Data Start Marker

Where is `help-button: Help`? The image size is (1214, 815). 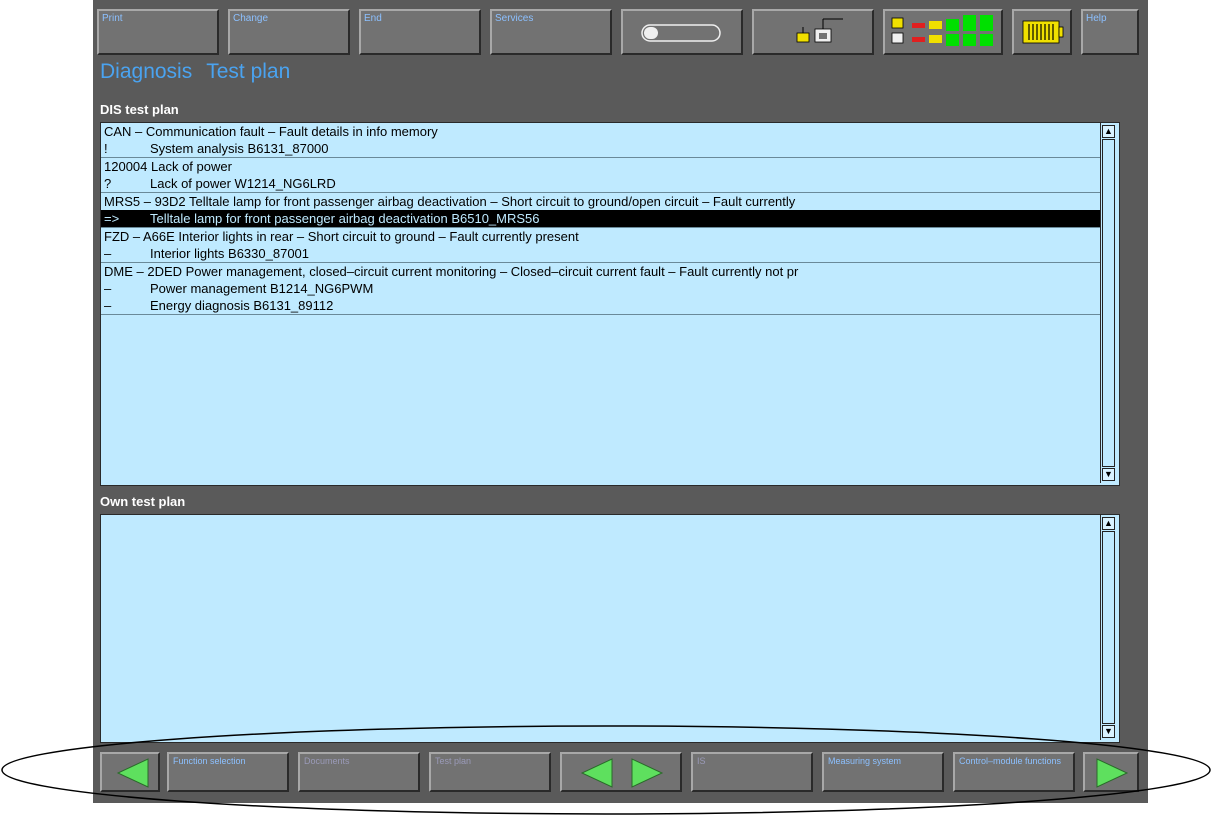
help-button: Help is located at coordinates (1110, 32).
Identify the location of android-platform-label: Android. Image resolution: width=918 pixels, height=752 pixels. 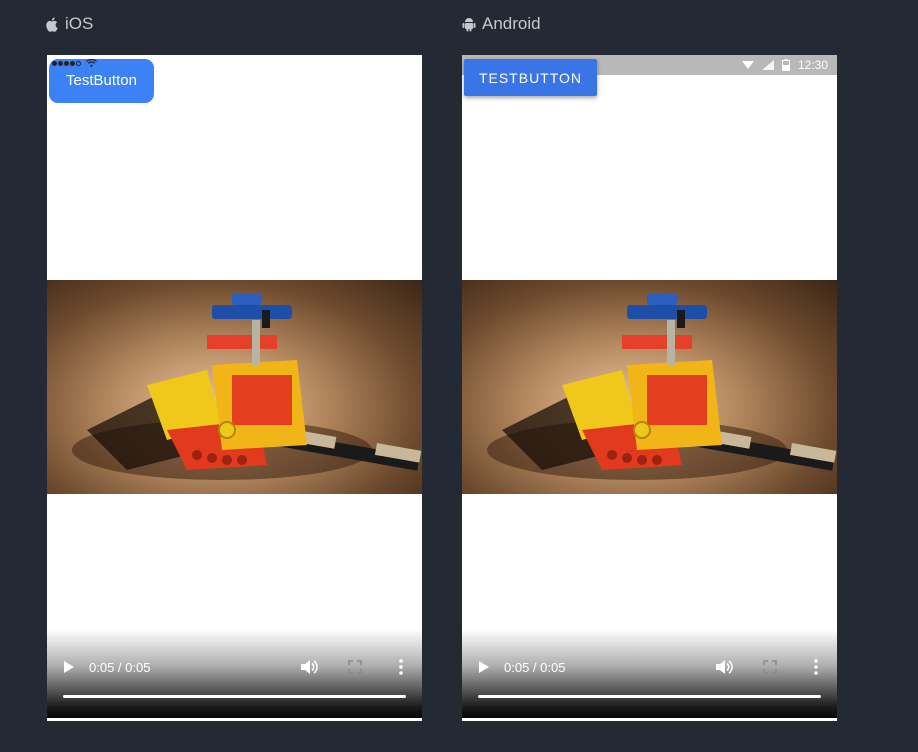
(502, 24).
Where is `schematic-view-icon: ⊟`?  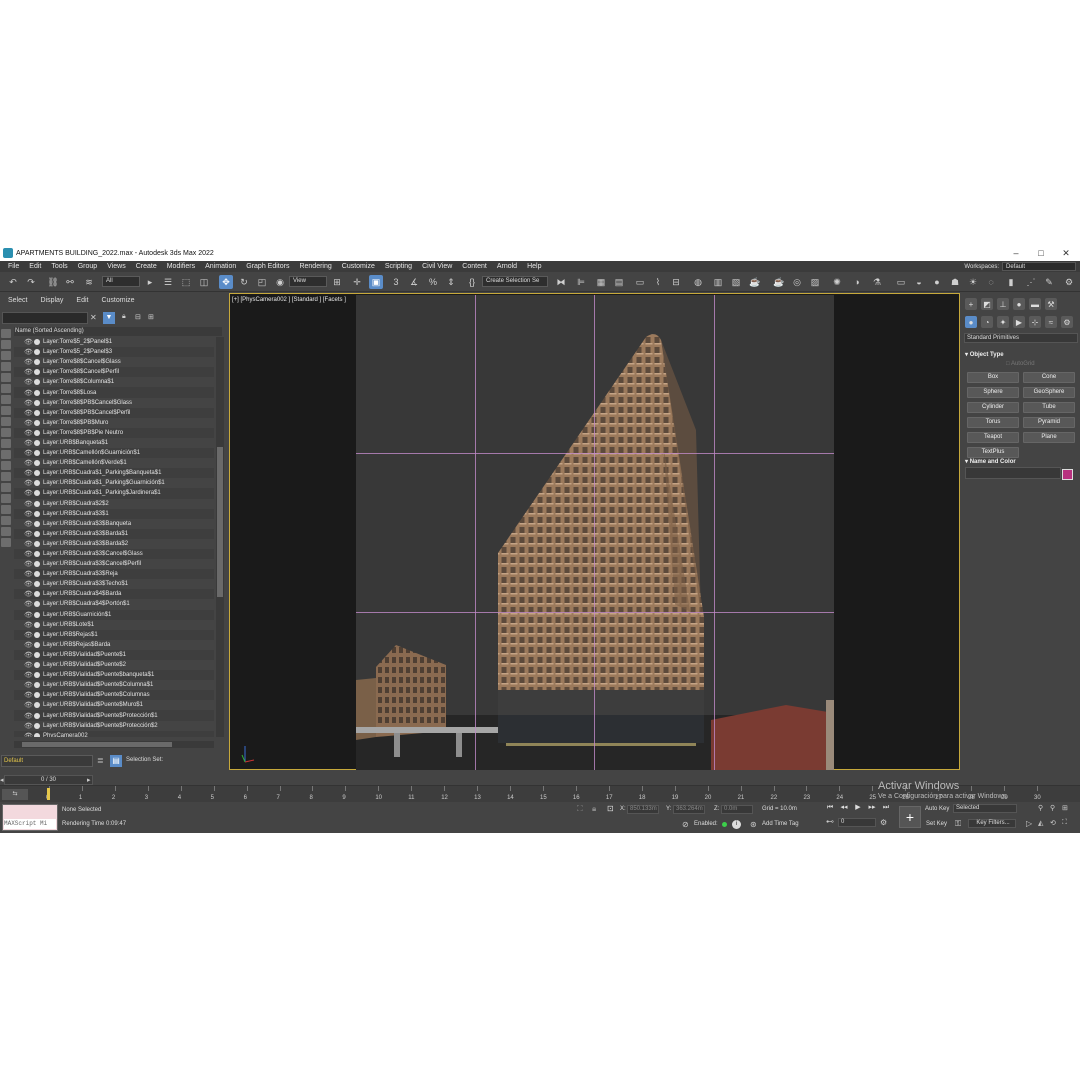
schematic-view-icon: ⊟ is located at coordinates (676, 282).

Data End Marker

Exercise: Could you arrange all the records above as a numbered list, skipping any blank lines and leaving the pictures out?

Task solution:
1. Where is `help-button: Help`? The image size is (1214, 815). 
2. help-button: Help is located at coordinates (1110, 32).
3. Identify the location of android-platform-label: Android. Image resolution: width=918 pixels, height=752 pixels. 
4. (502, 24).
5. Where is `schematic-view-icon: ⊟`?  
6. schematic-view-icon: ⊟ is located at coordinates (676, 282).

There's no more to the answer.